Track and Field
Notre Dame aims to build on momentum with races in California, Virginia
Holden Perrelli | Wednesday, April 17, 2019
On Wednesday, the Irish will split and continue the outdoor spring season, traveling west to the Bryan Clay Invitational in Azusa, California.
Notre Dame will also compete in the Virginia Challenge this weekend in Charlottesville, Virginia, where they will face ample opportunity to race against solid competition.
“Big emphasis [in Charlottesville] is let’s get to the conference facility where we’ll be in three weeks and get a feel of what that facility is like,” head coach Matt Sparks said. “But also we’re going to compete against some of the best teams in the country. It’s kind of the premiere track meet on the east coast this weekend. And so we’ll get to see several teams but also a lot of the Big Ten teams are going there as well.”
The Irish are fully immersed in the busy schedule of the outdoor season. With plenty of competition, Notre Dame has had the opportunity to show its strengths, and Sparks was particularly complementary of his distance runners.
“Probably the deepest 10,000 meters group in the country with four or five guys hitting marks where they probably make it into the first round of the [NCAA] championship — running times that we haven’t seen here for five to 10 years,” Sparks said. “So it’s exciting not just only for them to hit qualifying marks, but to put themselves out there on the on the high end of those qualifying marks.”

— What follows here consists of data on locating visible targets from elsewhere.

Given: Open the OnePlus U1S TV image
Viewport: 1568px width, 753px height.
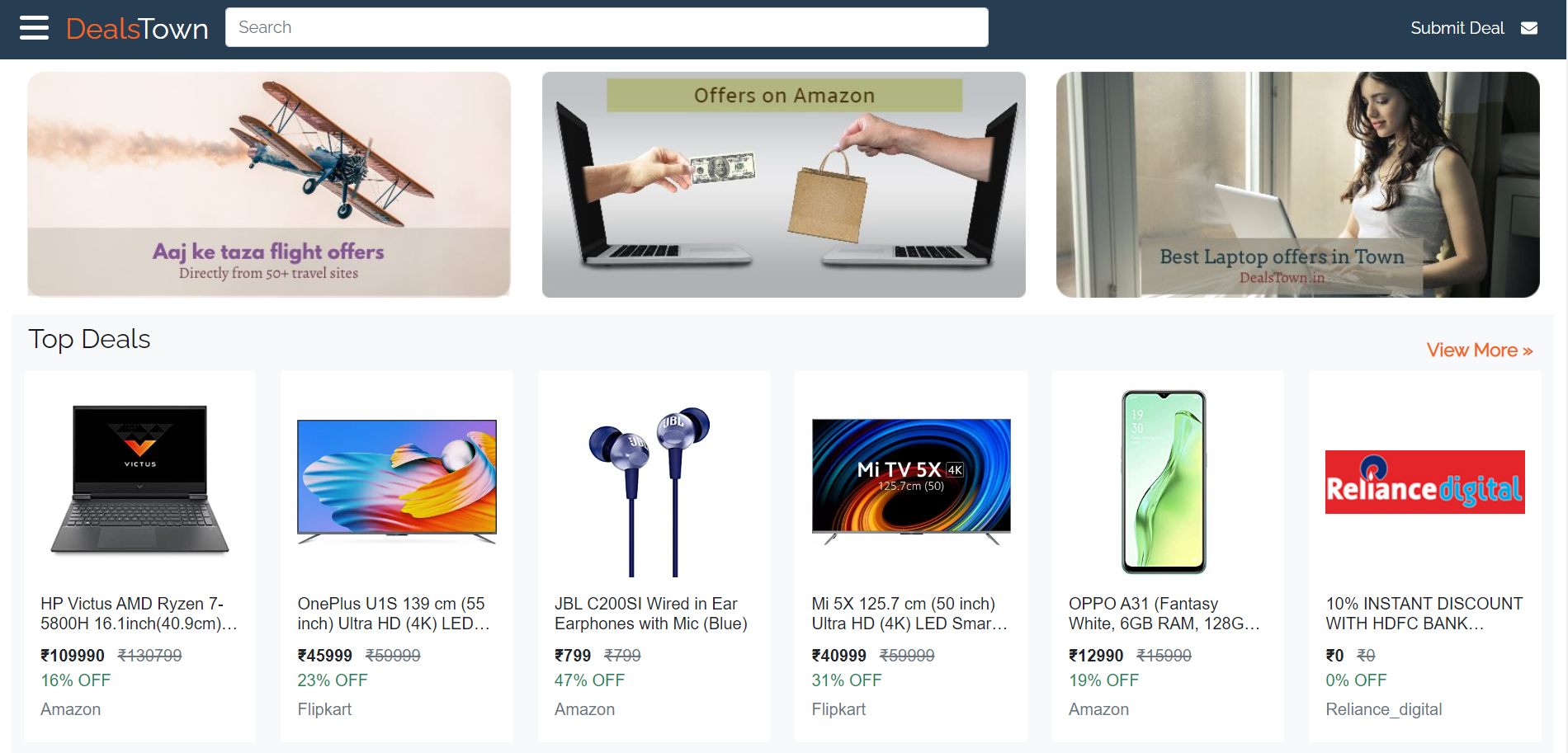Looking at the screenshot, I should point(397,481).
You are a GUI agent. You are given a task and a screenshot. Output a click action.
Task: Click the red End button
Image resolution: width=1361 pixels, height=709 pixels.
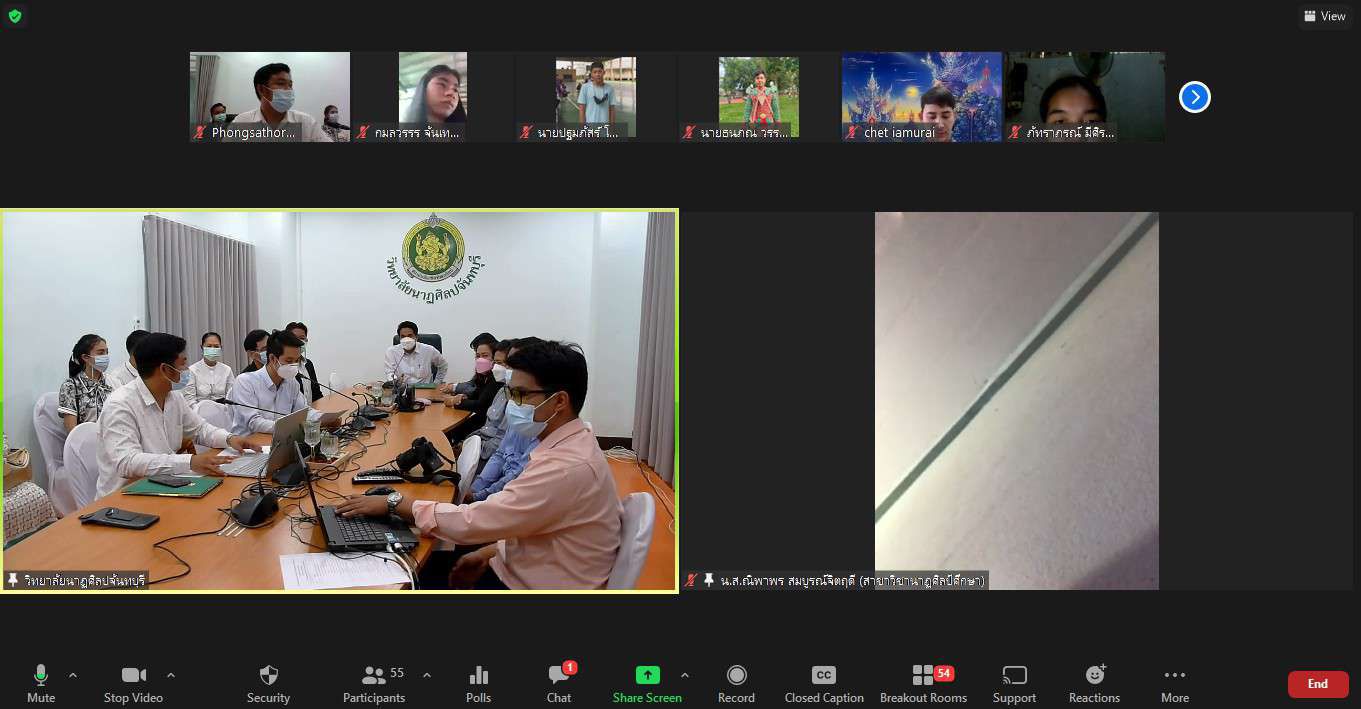click(1317, 684)
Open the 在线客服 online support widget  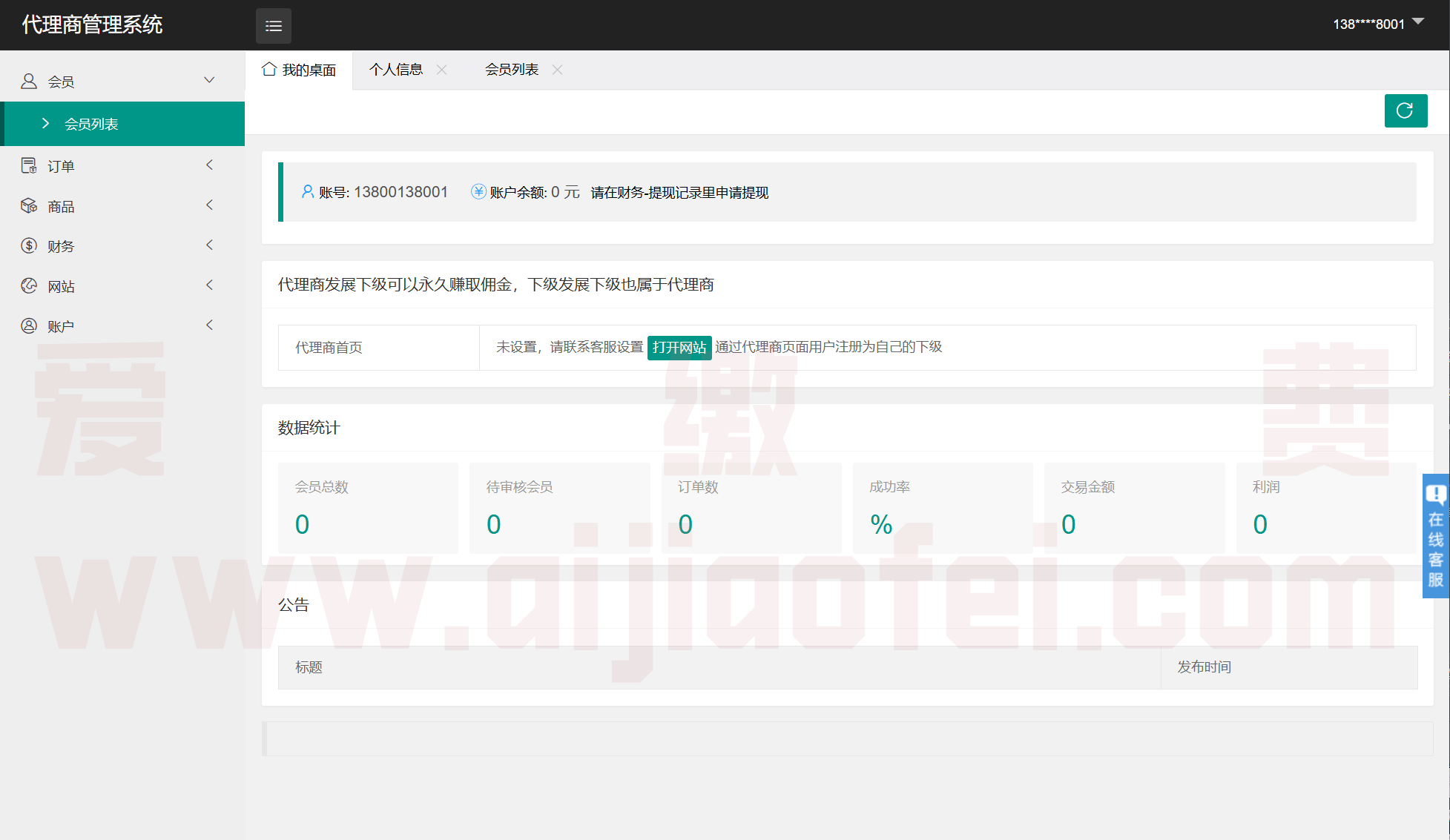click(x=1435, y=536)
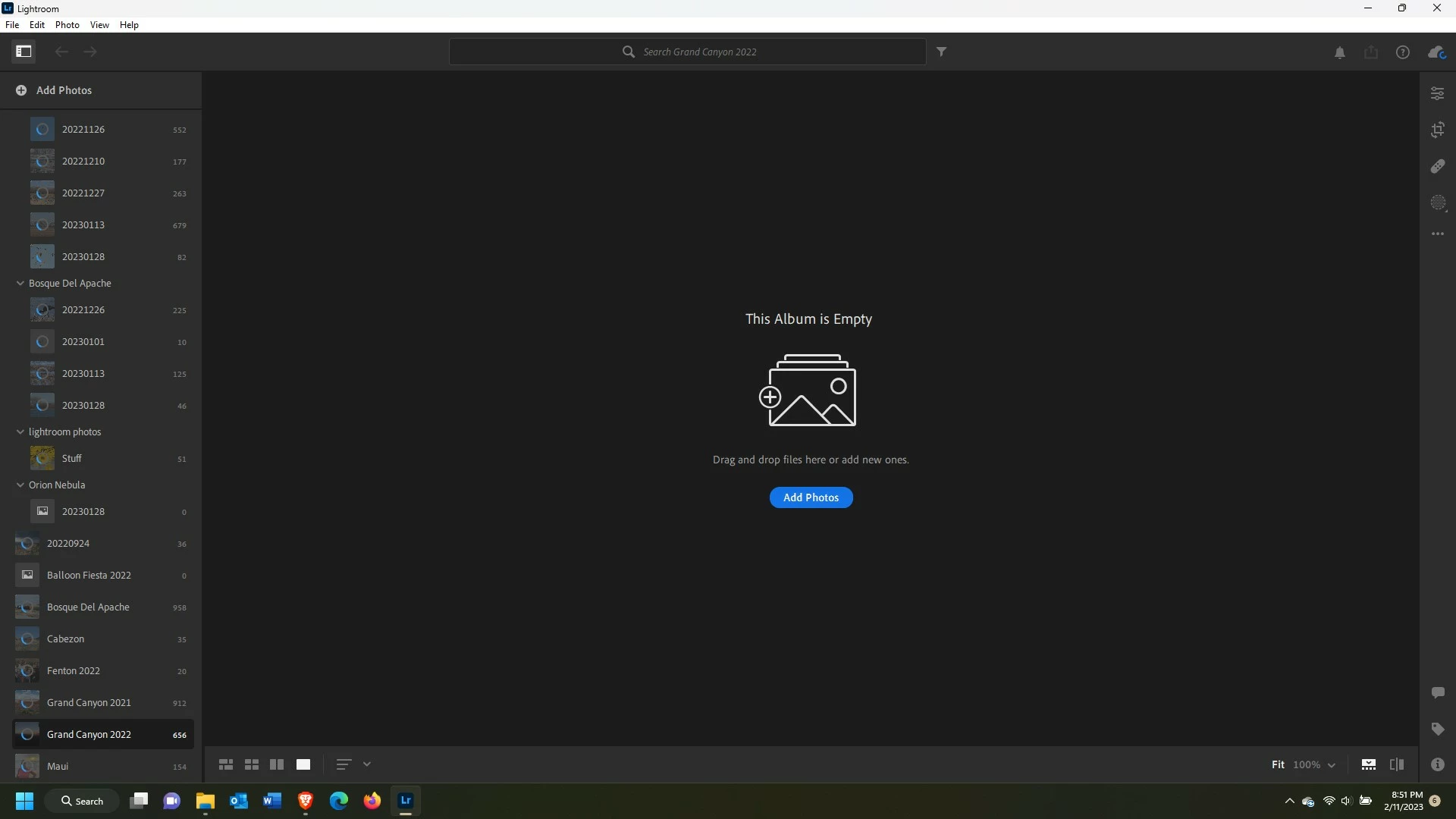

The distance runners on the women’s side have been impressive as well, with one notable athlete being senior Jessica Harris. At Notre Dame’s meet in Louisville, Harris broke a 20-year-old record in the women’s three-kilometer race with a 9:09.71 time, placing second overall. Set in 1999, JoAnna Deeter held the previous record at 9:18.31, just about 10 seconds above the mark Harris hit April 13. Harris currently ranks second nationally in the event and 10th nationally in the women’s 800 meter race.
“She’s a grown woman, a fifth-year graduate student and she fully understands everything she needs to do to be successful,” Sparks said. “And so the pieces of the puzzle for her training-wise come together very easily.”
Several other Irish women found success in Kentucky as well. Junior Summer Thorpe finished atop the leaderboard in the women’s 100 meter hurdles at 13.14 second in the finals, and the women’s 4×100 meter relay team of juniors Summer Thorpe, Madysen Hunter, Naya Sharp and senior Kyla Lewis placed second with a time of 45.88 seconds.
In the field sophomore Rachel Tanczos shattered school record with a 61.96 meter try in the women’s hammer throw competition to win the event in Kentucky. She followed it up with a win in the women’s discus with a throw of 51.08m.
Notre Dame’s other throwing athletes also competed well. Freshman Austin Parsons and sophomore Gabe Diederich recorded first-place finishes in the men’s and women’s javelin, respectively, with Parsons throwing for 60.44m and Diederich 43.24m. In the men’s discus, senior Daniel Hardiman and junior Shae Watkins finished first and second respectively, with just 1.08m separating their throws.
“They’ve got a great camaraderie amongst that group,” Sparks said. “They’re all very close knit and and really work together very well.”
The Irish left the Louisville Invitational with 15 medals, five of which were gold. Looking ahead to its meets this weekend, Notre Dame will look to continue its winning ways.